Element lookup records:
-=-=-=-=-

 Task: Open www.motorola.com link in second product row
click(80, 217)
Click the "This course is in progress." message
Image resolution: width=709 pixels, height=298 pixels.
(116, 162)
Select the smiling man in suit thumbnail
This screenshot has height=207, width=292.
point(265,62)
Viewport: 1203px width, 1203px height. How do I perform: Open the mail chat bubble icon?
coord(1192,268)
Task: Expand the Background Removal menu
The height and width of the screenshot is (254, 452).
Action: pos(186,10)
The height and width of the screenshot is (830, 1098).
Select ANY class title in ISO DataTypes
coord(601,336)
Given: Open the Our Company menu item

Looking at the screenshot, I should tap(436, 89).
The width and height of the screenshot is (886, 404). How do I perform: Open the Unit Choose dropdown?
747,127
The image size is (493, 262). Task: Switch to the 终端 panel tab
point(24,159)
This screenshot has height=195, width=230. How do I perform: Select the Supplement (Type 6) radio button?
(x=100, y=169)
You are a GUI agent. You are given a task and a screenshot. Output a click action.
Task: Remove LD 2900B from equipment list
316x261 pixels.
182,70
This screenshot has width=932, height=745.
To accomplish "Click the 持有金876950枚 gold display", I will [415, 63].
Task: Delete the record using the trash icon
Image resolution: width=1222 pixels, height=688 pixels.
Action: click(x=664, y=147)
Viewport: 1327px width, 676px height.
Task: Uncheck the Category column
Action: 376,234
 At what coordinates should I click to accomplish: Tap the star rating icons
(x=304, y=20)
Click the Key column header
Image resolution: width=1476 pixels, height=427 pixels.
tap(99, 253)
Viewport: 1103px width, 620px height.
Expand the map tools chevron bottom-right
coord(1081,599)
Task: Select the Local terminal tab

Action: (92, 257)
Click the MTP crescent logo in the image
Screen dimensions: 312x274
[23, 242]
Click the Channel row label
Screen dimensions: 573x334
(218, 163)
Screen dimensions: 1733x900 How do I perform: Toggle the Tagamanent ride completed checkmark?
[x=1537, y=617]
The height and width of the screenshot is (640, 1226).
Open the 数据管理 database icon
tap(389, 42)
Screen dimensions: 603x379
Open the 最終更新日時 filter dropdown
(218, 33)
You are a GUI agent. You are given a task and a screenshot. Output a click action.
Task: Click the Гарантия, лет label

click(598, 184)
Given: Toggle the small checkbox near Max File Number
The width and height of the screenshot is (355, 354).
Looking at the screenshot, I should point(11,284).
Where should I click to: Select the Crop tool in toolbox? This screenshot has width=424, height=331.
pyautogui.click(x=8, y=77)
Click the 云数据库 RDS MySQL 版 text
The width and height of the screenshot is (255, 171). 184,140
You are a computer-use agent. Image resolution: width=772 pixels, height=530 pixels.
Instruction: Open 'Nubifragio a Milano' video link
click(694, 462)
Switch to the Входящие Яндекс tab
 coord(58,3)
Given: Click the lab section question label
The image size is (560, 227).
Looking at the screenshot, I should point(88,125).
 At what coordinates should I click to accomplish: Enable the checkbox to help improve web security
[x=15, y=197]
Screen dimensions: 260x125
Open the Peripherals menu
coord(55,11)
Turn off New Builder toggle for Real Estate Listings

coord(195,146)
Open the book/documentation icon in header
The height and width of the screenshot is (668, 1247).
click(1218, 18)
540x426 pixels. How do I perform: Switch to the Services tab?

-=-=-=-=-

■ WHAT THE EXERCISE ASKS
Starting at the beginning of the material and ending at the line that contains "coord(1192,268)", with both ends included, turn those lines alone into a numbered list, leaving out any blank lines.

■ SOLUTION BELOW
1.  Task: Open www.motorola.com link in second product row
2. click(80, 217)
3. Click the "This course is in progress." message
4. Image resolution: width=709 pixels, height=298 pixels.
5. (116, 162)
6. Select the smiling man in suit thumbnail
7. This screenshot has height=207, width=292.
8. point(265,62)
9. Viewport: 1203px width, 1203px height. How do I perform: Open the mail chat bubble icon?
10. coord(1192,268)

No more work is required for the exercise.